Valley News -

By Diane Sieker
Writer 

AEC Heartwalk pumps life into fundraising goals

 

Last updated 5/9/2018 at 1:14am

Courtesy

Some of the participants that trekked the 5-kilometer course gather for a quick photo at the AEC Heartwalk booth at the second annual Southwest Riverside County Heart and Stroke Walk held at Lake Skinner Saturday, April 28.

The Anza Electric Cooperative, with the Anza Thimble Club and KOYT-FM 97.1 radio, represented their hometown in a special way at the second annual Southwest Riverside County Heart and Stroke Walk held at Lake Skinner Saturday, April 28.

The Heart and Stroke Walk is a fundraising event held by the American Heart Association and local sponsors.
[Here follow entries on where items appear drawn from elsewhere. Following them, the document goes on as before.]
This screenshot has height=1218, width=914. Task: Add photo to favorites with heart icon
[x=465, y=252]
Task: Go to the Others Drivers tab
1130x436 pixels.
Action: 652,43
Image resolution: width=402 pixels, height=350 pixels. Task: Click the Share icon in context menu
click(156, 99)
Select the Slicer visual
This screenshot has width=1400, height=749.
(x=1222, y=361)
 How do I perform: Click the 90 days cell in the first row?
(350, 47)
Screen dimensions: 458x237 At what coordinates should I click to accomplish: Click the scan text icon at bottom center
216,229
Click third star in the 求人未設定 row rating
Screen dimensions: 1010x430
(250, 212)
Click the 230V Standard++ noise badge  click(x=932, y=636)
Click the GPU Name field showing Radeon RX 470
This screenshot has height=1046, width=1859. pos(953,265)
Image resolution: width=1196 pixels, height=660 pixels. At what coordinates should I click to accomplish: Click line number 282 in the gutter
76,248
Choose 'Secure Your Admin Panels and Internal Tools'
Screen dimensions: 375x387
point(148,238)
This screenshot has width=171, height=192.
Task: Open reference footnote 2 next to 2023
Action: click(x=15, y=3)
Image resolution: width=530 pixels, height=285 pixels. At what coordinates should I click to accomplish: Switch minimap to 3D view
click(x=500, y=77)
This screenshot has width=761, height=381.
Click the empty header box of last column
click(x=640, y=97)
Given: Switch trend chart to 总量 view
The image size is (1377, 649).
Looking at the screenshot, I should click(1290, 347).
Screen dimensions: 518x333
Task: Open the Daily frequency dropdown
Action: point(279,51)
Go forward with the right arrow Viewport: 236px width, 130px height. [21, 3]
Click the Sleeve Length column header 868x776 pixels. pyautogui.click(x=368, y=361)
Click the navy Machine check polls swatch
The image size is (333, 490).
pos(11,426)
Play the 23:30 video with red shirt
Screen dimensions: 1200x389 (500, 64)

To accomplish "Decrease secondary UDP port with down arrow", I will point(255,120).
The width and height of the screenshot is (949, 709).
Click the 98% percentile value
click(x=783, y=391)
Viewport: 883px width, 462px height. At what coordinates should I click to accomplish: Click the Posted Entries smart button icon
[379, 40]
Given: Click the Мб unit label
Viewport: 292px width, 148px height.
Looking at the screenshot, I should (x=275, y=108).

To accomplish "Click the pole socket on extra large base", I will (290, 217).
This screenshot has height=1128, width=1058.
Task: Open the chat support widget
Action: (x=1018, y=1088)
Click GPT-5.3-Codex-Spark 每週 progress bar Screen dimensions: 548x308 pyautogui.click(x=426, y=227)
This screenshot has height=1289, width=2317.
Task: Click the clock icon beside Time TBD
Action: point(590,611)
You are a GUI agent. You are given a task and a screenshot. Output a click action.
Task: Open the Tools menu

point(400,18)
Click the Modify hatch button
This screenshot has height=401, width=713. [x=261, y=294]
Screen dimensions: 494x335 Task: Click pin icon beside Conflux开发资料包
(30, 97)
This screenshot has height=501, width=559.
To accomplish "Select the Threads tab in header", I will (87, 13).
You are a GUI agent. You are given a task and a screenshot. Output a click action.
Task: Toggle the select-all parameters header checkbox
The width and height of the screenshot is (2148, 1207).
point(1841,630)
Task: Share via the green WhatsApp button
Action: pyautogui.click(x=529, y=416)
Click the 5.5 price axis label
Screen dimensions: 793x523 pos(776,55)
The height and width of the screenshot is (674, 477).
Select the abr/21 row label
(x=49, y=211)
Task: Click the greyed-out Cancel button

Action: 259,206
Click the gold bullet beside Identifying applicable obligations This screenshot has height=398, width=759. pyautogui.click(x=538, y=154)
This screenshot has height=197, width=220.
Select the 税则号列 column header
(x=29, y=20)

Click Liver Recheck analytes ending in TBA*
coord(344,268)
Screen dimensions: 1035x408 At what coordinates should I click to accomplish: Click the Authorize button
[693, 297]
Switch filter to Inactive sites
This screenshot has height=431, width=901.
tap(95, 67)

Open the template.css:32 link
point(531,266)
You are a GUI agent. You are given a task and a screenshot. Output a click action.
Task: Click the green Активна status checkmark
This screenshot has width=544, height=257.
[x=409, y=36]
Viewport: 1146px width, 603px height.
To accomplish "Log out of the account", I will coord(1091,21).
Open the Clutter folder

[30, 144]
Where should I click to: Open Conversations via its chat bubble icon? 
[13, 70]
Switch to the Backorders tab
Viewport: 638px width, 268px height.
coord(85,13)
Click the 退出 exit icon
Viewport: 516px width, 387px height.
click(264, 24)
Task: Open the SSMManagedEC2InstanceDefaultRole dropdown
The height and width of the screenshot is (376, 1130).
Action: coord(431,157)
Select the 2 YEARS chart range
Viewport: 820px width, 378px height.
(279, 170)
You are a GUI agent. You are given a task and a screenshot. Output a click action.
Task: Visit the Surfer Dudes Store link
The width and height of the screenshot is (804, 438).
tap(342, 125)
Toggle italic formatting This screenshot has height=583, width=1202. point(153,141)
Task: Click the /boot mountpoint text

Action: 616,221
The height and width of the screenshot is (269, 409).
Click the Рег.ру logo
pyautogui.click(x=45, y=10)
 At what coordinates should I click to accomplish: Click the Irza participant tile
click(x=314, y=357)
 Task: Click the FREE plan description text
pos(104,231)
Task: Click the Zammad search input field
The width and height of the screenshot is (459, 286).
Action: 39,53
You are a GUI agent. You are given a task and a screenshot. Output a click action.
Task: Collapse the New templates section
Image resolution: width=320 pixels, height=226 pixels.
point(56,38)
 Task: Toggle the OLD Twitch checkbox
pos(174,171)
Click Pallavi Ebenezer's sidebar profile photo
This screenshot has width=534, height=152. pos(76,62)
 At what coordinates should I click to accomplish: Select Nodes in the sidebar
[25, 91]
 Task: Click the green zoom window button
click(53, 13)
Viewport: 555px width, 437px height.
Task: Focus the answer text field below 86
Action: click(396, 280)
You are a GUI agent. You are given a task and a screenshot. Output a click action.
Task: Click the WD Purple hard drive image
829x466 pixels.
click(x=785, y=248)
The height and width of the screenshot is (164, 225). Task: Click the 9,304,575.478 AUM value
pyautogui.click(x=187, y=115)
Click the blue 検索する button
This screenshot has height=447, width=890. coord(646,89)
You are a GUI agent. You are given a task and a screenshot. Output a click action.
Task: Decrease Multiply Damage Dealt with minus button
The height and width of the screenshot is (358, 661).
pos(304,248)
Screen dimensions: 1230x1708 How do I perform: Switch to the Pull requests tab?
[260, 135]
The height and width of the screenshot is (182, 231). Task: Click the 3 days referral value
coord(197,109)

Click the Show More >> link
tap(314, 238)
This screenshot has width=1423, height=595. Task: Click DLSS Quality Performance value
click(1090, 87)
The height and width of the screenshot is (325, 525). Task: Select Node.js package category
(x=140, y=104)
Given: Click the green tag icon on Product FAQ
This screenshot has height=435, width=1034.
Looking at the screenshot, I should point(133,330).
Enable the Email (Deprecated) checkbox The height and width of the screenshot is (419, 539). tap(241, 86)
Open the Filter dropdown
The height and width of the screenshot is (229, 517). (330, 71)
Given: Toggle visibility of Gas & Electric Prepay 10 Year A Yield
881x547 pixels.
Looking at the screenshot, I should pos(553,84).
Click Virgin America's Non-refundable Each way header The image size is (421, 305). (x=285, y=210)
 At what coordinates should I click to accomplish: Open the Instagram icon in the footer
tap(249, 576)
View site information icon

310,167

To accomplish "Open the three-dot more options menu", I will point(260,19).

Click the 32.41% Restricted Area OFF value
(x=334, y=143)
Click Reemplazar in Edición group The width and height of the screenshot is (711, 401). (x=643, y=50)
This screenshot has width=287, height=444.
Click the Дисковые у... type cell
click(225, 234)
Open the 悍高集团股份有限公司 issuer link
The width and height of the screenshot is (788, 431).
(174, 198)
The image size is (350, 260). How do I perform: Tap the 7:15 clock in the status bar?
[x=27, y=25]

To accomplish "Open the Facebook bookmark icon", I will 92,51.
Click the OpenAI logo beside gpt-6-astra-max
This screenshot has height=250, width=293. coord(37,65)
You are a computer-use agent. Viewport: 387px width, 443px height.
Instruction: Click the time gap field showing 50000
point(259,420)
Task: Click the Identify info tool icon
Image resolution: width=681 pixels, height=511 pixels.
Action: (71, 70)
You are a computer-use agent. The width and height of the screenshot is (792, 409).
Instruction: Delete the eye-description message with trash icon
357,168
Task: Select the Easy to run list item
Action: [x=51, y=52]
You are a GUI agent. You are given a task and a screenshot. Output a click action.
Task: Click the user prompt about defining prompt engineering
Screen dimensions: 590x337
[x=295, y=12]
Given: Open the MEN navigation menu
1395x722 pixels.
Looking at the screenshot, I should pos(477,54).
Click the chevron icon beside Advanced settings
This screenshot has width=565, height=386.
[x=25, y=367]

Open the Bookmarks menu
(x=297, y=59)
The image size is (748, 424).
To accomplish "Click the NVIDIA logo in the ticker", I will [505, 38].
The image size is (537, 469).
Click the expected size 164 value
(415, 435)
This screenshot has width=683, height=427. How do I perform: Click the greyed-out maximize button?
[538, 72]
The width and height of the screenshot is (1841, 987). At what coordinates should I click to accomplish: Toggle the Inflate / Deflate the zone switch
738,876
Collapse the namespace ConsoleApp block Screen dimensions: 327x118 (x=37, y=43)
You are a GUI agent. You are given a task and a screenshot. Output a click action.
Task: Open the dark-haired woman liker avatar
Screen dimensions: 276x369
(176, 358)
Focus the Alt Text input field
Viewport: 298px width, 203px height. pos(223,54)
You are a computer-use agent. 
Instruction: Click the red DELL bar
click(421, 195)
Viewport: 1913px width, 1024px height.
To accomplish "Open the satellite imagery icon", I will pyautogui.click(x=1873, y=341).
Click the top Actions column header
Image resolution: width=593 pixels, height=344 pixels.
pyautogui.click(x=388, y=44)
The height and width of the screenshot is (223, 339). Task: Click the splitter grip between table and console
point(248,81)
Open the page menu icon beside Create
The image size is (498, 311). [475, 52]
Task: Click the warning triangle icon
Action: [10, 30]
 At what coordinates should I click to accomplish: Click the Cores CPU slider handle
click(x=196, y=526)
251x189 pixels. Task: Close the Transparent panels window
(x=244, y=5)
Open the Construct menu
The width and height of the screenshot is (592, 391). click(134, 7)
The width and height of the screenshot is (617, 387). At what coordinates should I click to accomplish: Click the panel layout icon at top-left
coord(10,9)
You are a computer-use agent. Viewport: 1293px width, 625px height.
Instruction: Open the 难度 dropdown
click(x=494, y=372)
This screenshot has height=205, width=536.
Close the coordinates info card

Companies like Abbott Vascular, Temecula Valley Hospital and Southwest Healthcare System are but a sampling of the organizations involved in the cause. 

The AEC raised $4,000 for the 2017 5K Walk event. 

"We're hoping to make the 2018 event more community-focused and continue to look for ways to expand awareness of heart health to all of our members," AEC General Manager Kevin Short said at an organizing event last October. 

The AEC not only met their goal this year; they tripled it with $7,355 raised for the charity.

The Anza Thimble Club ladies and KOYT-FM representatives were on hand to assist and participate in the late afternoon 5-kilometer walk around Lake Skinner in Temecula.

"KOYT was honored that AEC invited us to be a part of the Heart Association event," Erinne Roscoe said. "It was a beautiful day, filled with great people and everyone came out for such a great cause. Heart health is so important and this event was informative and fun. Thanks to all of the Anza peeps who came off the hill and got involved."

Members of the public, as well as AEC employees, were welcome to participate.

According to the American Heart Association Heart Walk website, almost 1 million Americans at 305 events across the country will walk to build healthier lives, free of cardiovascular diseases and stroke.

The American Heart Association does not conduct research – it utilizes donations to fund research projects. Research applications are carefully selected by teams of scientists and health care professional volunteers. The association has funded 13 Nobel Prize winners and important medical discoveries, such as techniques and standards for CPR, the first artificial heart valve, implantable pacemakers, cholesterol inhibitors, microsurgery and drug-coated stents.

The association funds more research into these diseases than any organization except for the federal government. They have contributed more than $4 billion in research since 1949.

Cardiovascular disease accounts for nearly 801,000 deaths in the United States alone, about one of every three deaths annually. About 2,200 Americans die of cardiovascular disease each day, an average of one death every 40 seconds. According to American Heart Association figures, approximately 92.1 million American adults are living with some form of cardiovascular disease or the after-effects of a stroke.

Courtesy

Annika Knoppel, left, and Annie Ashby assist in the Anza Electric Cooperative booth at the second annual Southwest Riverside County Heart and Stroke Walk held at Lake Skinner Saturday, April 28.

The American Heart Association is the nation's oldest and largest voluntary organization dedicated to fighting heart disease and stroke. Founded by six cardiologists in 1924, the organization now includes more than 22.5 million volunteers and supporters. They fund innovative research, fight for stronger public health policies and provide critical tools and information to save and improve lives. The nationwide organization includes 156 local offices and more than 3,000 employees, according to their website.

They are the leader in CPR education and training and help educate the public of the importance of healthy lifestyle choices. The organization provides treatment guidelines and educates lawmakers, policymakers and the public as they advocate for changes to protect and improve the health in all communities.

Fundraising events like the Heart Walk help raise money and awareness for good heart health and stroke education.